WRITTEN EXERCISE: Copy the records below word for word, keeping every line as it stands.

** start ROWS **

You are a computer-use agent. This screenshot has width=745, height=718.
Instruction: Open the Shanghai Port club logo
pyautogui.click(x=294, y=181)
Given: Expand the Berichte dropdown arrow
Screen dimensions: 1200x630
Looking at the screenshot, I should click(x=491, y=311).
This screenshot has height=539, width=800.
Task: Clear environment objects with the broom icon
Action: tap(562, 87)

** end ROWS **

EXERCISE RESPONSE:
You are a computer-use agent. This screenshot has width=745, height=718.
Instruction: Open the Shanghai Port club logo
pyautogui.click(x=294, y=181)
Given: Expand the Berichte dropdown arrow
Screen dimensions: 1200x630
Looking at the screenshot, I should click(x=491, y=311).
This screenshot has height=539, width=800.
Task: Clear environment objects with the broom icon
Action: tap(562, 87)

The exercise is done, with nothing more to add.